| Word and element location entries |
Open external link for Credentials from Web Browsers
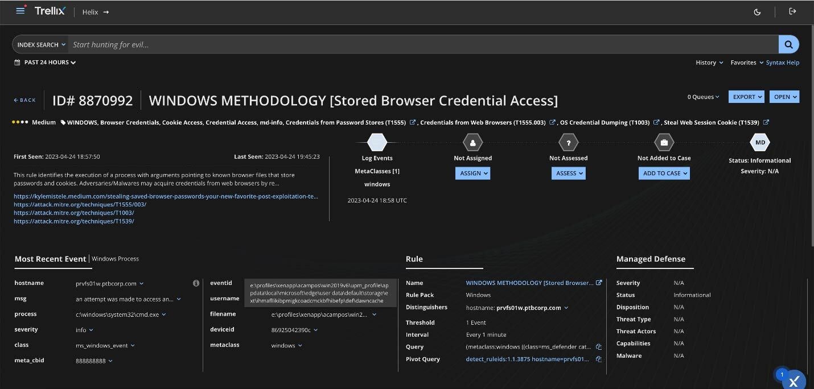This screenshot has width=814, height=389. [552, 122]
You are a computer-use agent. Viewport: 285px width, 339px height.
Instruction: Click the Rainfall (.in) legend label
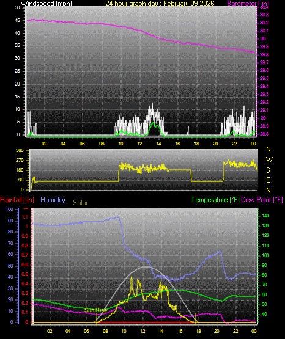point(17,200)
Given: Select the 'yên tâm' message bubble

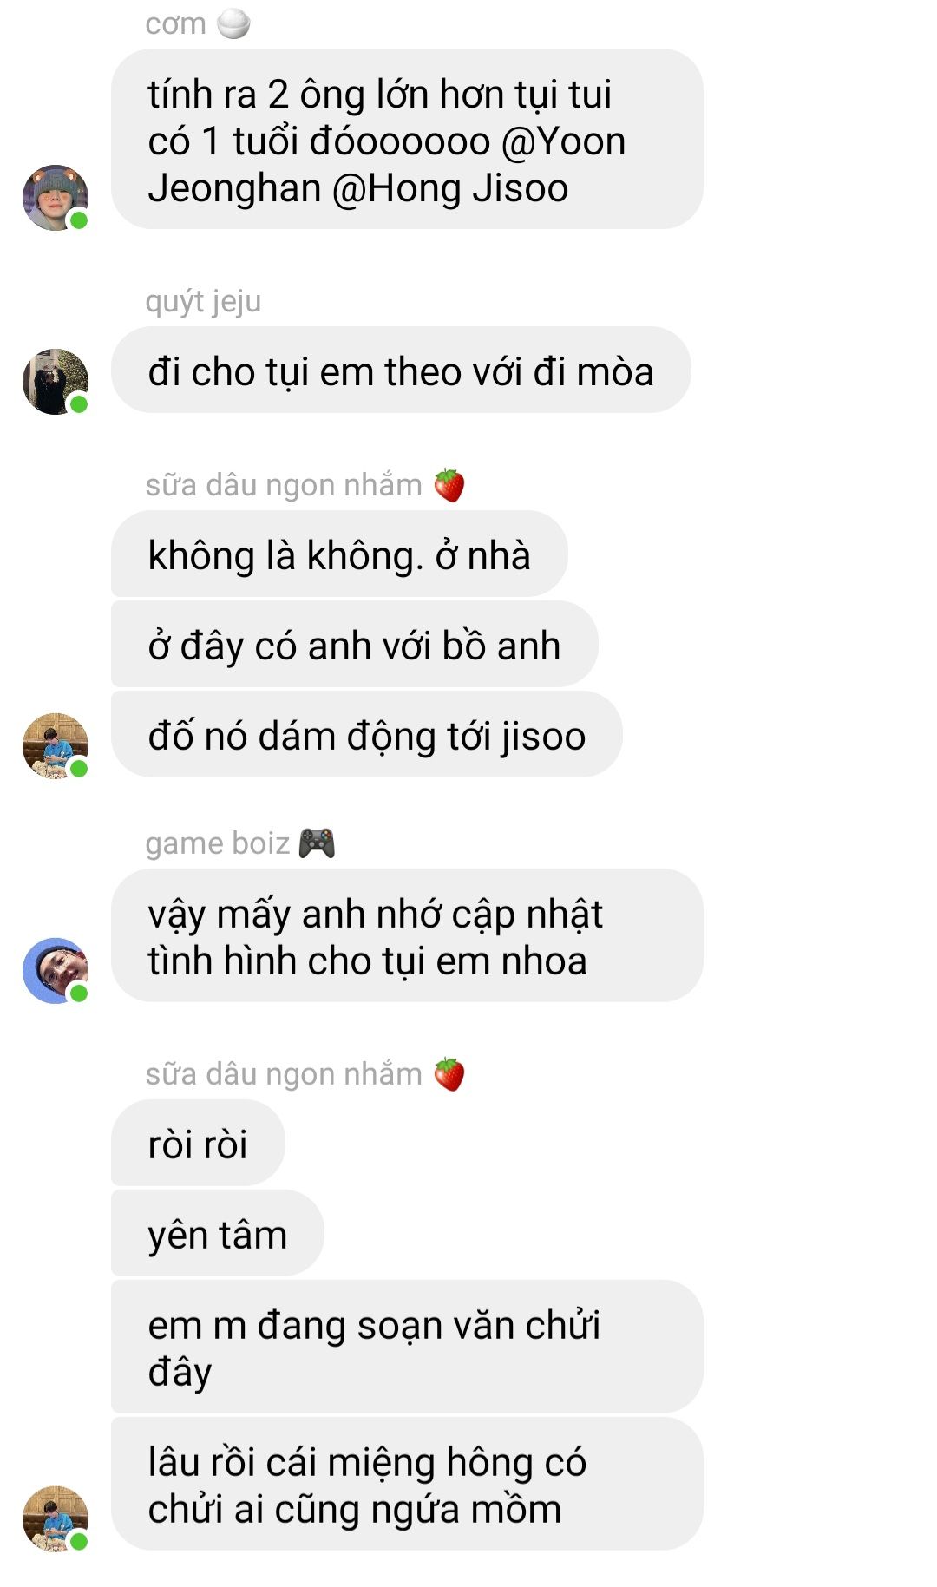Looking at the screenshot, I should (217, 1234).
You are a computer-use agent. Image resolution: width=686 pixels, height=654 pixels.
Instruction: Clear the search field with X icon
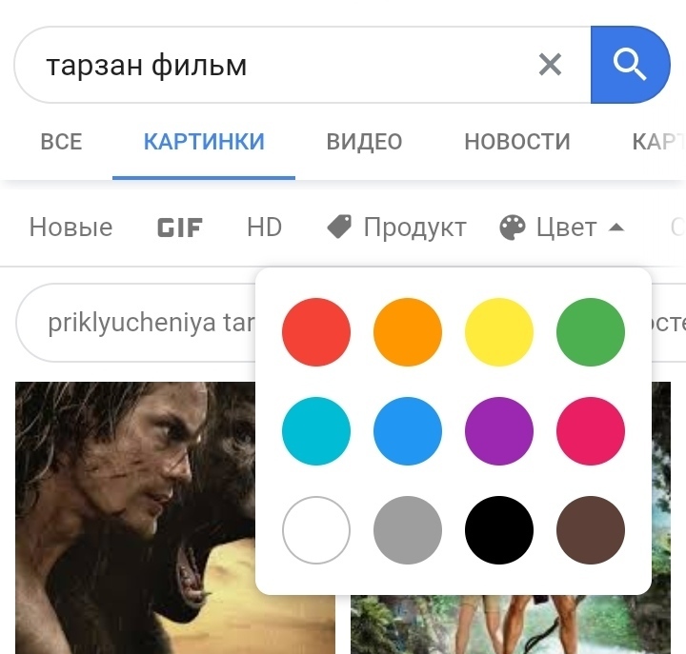click(550, 65)
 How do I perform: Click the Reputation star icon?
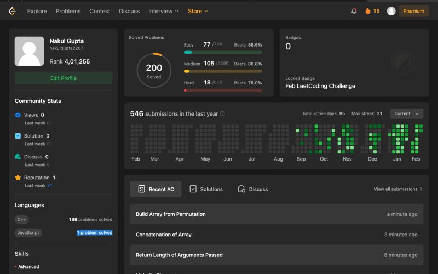[18, 178]
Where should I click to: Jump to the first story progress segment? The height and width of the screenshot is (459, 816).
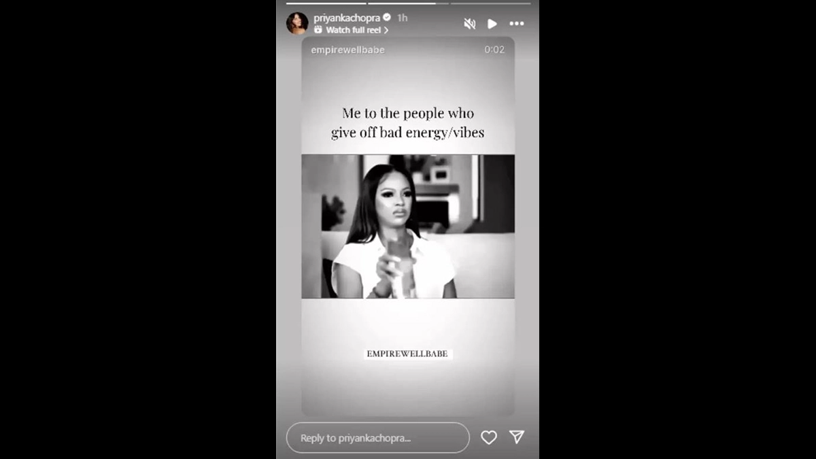[326, 3]
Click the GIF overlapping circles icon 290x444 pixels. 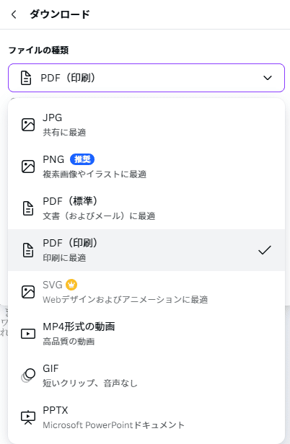coord(28,376)
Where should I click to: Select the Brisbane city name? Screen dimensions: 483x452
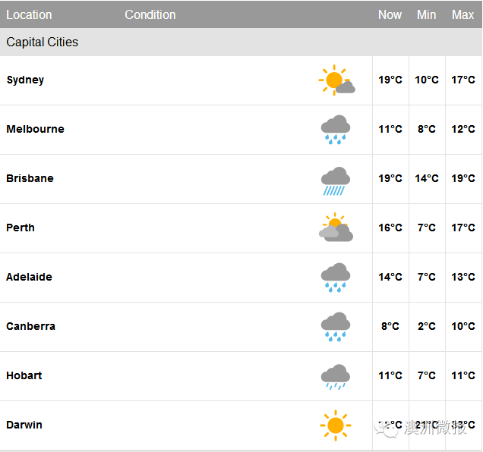[x=30, y=178]
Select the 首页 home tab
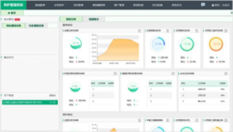233x132 pixels. (12, 13)

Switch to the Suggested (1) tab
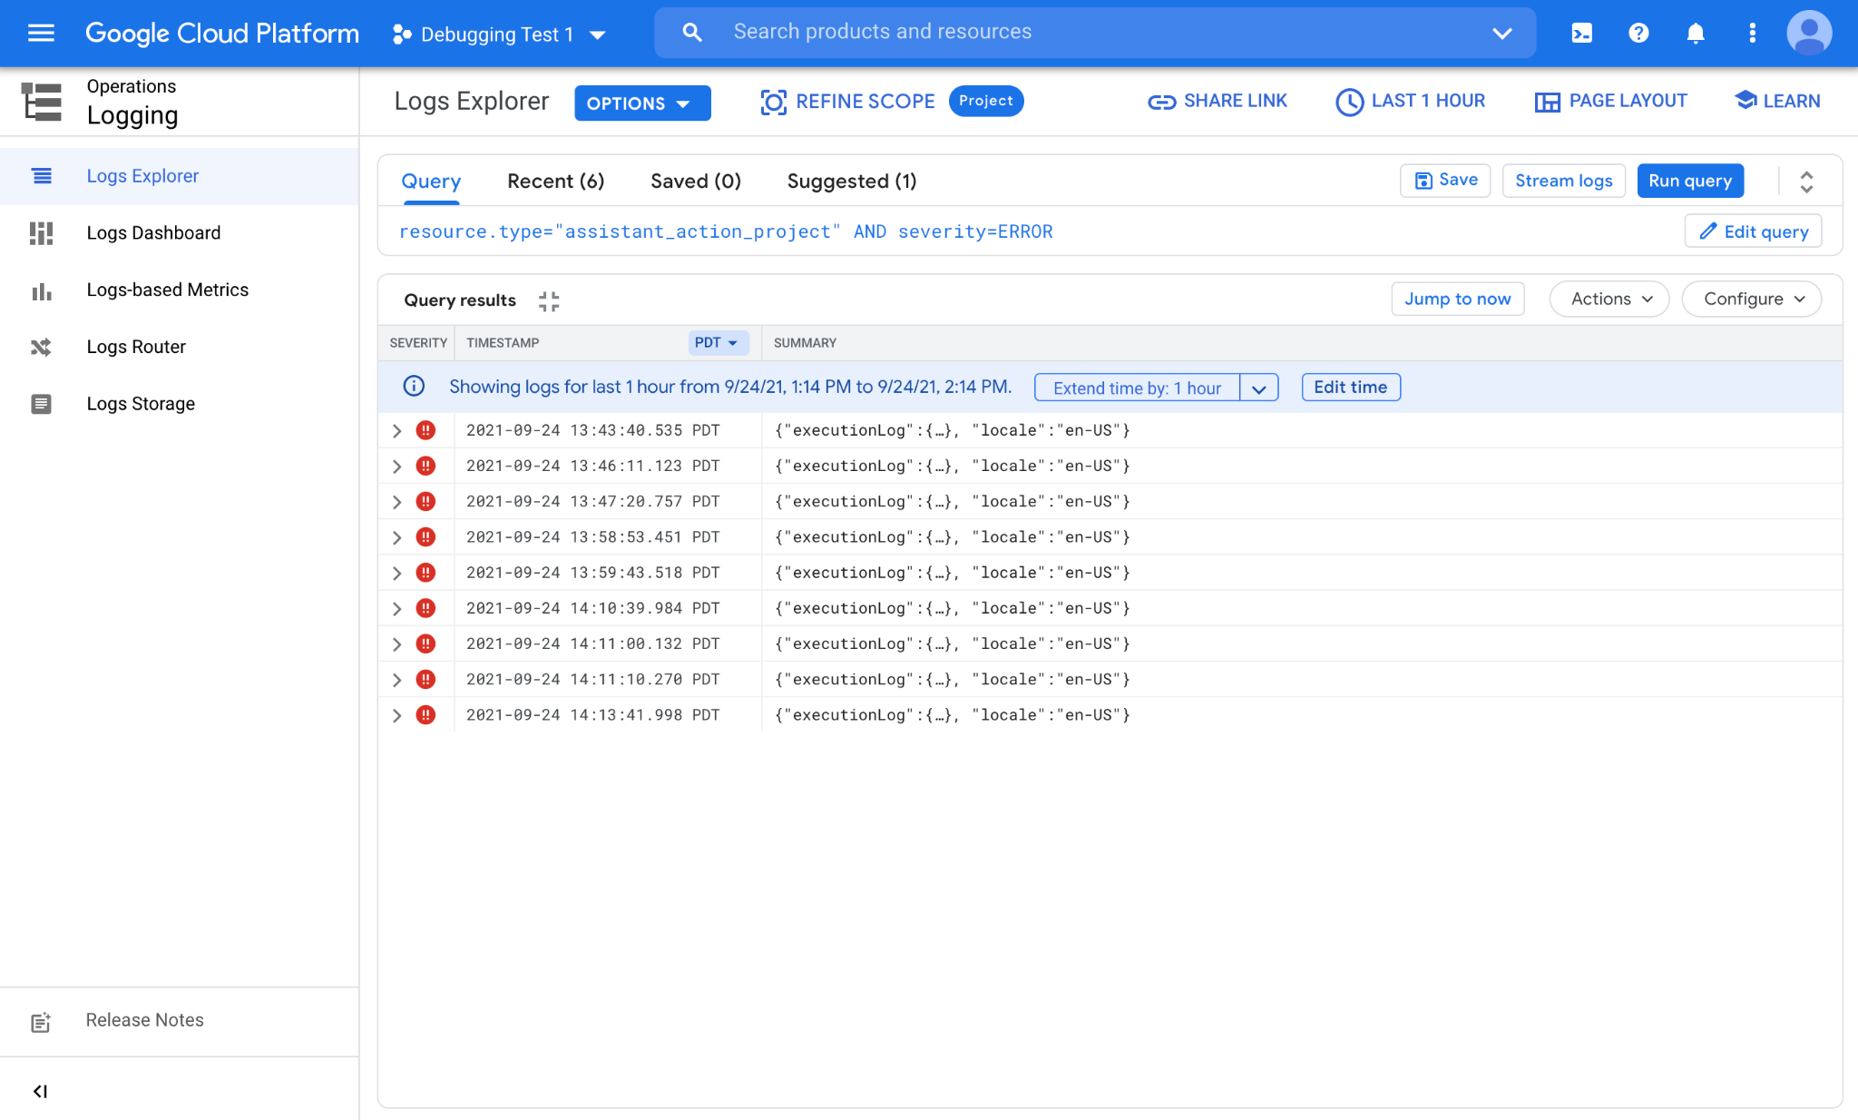point(851,182)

| WHAT YOU HAVE TO DO |
Copy the entries word for word, from the line with "You are a computer-use agent. Viewport: 285px" to the line with "click(550, 65)", including both of those lines. Omit the pictures.

| EXPECTED ANSWER |
You are a computer-use agent. Viewport: 285px width, 339px height.
Instruction: Click the Rainfall (.in) legend label
point(17,200)
Given: Select the 'yên tâm' message bubble

Looking at the screenshot, I should (217, 1234).
You are a computer-use agent. Image resolution: width=686 pixels, height=654 pixels.
Instruction: Clear the search field with X icon
click(550, 65)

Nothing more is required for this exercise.